New macro expander preamble

Zack Weinberg zackw@Stanford.EDU
Thu Oct 26 20:23:00 GMT 2000


On Thu, Oct 26, 2000 at 04:55:46PM -0700, Zack Weinberg wrote:
> On Wed, Oct 25, 2000 at 11:18:49PM +0100, Neil Booth wrote:
> > My next few posts will be a large diff for a new macro expander.
> 
> More detailed commentary later.

Here it comes.  This is sort of stream of consciousness, bear with me.

I've fixed up the integrated preprocessor and will send a patch
tomorrow (bootstrap's still running).  It exposed some bugs.  Most of
them could be addressed by a follow-up patch.

There's a serious bug in skip_rest_of_line - it doesn't dump
lookahead.  This shows up with the integrated preprocessor,
pragma-[12].c:

#pragma unknown
  /* ... */

The 'unknown' is in the lookahead queue because of do_pragma.
cb_def_pragma in c-lex.c doesn't consume any tokens because
-Wunknown-pragmas is off.  skip_rest_of_line ignores the lookahead
queue, so the next time c_lex calls cpp_get_token, 'unknown' pops up
as if it had been part of the running text.  I've got this hacked
around in my tree by setting pfile->skipping and then calling
_cpp_get_token instead of _cpp_lex_token, in skip_rest_of_line, but
that may not be the right fix.

With the integrated preprocessor, c-torture/execute/920730-1t.c breaks
- -fpreprocessed is ignoring # 123 markers.  The simplest fix is to
add IN_I to the dtable entry for #line.

gcc.dg/cpp/2000720-1.S breaks with or without integrated cpp:
$ ./xgcc -B./ -E 20000720-1.S 
# 1 "20000720-1.S"



         nop call b

'nop' and 'call b' need to be on separate lines.  The bug appears to
be that lookahead doesn't remember that we've advanced to a new line.

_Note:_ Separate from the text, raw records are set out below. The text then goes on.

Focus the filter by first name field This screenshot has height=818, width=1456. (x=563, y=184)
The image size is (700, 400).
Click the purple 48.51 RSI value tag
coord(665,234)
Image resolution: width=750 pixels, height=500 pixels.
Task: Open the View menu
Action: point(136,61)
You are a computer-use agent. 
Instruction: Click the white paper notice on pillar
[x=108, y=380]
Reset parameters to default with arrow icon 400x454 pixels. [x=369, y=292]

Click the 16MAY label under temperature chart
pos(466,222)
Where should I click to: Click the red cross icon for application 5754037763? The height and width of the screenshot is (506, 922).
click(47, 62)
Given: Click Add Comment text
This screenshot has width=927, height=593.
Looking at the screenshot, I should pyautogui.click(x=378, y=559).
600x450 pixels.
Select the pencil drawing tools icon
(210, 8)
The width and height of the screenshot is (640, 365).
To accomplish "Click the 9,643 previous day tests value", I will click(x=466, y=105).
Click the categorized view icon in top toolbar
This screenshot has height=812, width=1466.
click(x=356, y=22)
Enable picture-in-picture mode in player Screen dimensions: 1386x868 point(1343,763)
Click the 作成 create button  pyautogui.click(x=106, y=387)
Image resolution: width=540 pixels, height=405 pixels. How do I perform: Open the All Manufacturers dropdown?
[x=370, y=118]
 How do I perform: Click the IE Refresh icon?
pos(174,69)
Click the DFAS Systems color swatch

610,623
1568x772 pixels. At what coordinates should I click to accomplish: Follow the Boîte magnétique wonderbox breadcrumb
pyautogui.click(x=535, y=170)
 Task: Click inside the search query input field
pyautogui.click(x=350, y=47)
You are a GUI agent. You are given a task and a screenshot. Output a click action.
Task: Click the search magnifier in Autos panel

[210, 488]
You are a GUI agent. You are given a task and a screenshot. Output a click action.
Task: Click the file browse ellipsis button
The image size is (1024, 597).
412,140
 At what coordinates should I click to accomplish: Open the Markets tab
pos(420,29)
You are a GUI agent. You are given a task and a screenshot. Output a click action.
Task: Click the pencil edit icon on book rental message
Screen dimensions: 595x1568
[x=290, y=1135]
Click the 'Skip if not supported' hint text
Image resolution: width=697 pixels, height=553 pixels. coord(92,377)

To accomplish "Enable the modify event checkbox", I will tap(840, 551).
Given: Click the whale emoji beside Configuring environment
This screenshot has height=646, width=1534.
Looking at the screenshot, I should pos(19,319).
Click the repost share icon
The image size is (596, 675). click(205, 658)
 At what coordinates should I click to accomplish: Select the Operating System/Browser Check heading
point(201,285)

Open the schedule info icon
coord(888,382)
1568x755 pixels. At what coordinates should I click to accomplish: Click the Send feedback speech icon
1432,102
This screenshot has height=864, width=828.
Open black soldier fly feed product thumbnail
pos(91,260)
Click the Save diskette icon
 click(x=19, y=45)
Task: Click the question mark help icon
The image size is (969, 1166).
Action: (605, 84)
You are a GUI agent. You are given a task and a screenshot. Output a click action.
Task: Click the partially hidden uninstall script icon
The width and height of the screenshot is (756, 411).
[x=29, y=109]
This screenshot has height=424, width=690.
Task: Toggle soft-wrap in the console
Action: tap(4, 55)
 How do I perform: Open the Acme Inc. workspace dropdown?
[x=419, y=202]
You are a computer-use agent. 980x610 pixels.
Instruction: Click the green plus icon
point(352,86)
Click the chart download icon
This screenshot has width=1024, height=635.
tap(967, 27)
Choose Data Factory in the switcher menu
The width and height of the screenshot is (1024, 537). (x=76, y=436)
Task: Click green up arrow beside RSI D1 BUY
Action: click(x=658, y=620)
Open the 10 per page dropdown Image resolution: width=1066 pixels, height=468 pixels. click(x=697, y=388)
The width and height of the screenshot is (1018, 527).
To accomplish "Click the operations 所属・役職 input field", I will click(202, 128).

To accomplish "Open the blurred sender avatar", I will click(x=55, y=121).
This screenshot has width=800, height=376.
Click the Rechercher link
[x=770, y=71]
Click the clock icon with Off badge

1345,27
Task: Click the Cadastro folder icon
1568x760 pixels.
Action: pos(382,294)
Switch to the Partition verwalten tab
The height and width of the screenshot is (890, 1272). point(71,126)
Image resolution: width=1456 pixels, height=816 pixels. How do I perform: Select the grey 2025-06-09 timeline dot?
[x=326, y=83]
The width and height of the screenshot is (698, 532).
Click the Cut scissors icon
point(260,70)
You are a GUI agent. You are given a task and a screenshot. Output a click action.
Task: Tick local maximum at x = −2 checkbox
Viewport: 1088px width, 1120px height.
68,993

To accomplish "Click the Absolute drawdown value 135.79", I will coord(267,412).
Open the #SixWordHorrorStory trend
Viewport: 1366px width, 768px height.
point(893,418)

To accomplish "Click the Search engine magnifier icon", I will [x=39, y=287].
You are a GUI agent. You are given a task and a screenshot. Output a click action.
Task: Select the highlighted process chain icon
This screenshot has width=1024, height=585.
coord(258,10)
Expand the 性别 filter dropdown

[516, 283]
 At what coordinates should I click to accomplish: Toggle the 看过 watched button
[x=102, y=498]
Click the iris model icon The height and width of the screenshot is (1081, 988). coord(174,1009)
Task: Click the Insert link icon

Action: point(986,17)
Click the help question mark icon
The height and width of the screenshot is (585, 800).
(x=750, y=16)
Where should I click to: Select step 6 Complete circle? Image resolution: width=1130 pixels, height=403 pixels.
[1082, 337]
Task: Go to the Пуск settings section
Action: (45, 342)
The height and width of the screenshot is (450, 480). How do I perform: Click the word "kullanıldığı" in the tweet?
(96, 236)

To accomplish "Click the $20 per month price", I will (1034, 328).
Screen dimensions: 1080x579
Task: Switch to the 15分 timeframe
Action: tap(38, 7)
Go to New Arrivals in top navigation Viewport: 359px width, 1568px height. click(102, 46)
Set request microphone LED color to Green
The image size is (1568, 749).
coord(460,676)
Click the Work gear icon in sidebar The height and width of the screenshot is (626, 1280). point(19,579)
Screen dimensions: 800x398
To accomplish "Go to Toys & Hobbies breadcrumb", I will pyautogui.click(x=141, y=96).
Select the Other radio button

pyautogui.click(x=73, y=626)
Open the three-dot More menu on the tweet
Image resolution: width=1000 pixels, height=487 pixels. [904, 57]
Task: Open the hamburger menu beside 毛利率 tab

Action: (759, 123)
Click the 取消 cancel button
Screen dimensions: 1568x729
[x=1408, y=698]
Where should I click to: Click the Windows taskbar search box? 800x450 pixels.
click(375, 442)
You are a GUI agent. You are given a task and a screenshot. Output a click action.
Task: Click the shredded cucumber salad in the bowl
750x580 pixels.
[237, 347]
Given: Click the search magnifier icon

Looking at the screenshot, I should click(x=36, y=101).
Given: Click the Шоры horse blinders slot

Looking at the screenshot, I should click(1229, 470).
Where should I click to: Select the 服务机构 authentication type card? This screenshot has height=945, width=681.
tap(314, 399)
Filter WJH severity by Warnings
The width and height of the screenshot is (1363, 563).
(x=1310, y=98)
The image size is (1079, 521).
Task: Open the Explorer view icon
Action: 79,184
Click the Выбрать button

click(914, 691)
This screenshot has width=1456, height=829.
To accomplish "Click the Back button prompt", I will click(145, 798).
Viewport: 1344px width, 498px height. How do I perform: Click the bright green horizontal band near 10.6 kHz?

There's still some debugging printfs (#if'd out) in the memory pool
code.  Either strip them or change them to #ifdef POOL_DEBUG or
something like that.

This sort of thing should get a trigraph warning:

/* blah *??/
/

I'm not sure this is enough to get a pointer "suitably aligned so that
it may be assigned to a pointer to any type of object and then used
to access such an object or an array of such objects in the space
allocated."  Might this be what's wrong with the sparc?

struct dummy
{
  char z;
  union
  {
    double d;
    int *p;
  } u;
};

#define DEFAULT_ALIGNMENT (offsetof (struct dummy, u))

In the directive table, you took out all the frequency counts and
information about which directives are extensions.  That may not be
important anymore, but it was still valuable information.  I'd like
them put back.

Really old K+R compilers don't know #elif.  GCC had to be adjusted not
to use it, a couple months back -

Thu Aug  3 10:05:53 2000  Akiko Matsushita <matusita@sra.co.jp>

        * gengenrtl.c, rtl.c: Avoid #elif.

Do we want to cause -Wtraditional to warn about it?  Do we want to
continue to support it in -traditional mode?

>From an old comment:

>  We currently do not support the _Pragma operator.  Support for that
>  has to be coordinated with the front end.  Proposed implementation:
>  both #pragma blah blah and _Pragma("blah blah") become
>  __builtin_pragma(blah blah) and we teach the parser about that.

Better idea: when we see _Pragma("blah blah"), we run the string
through a destringizer, then call run_directive(T_PRAGMA) on it.

Is the temp string pool ever flushed except at end of execution?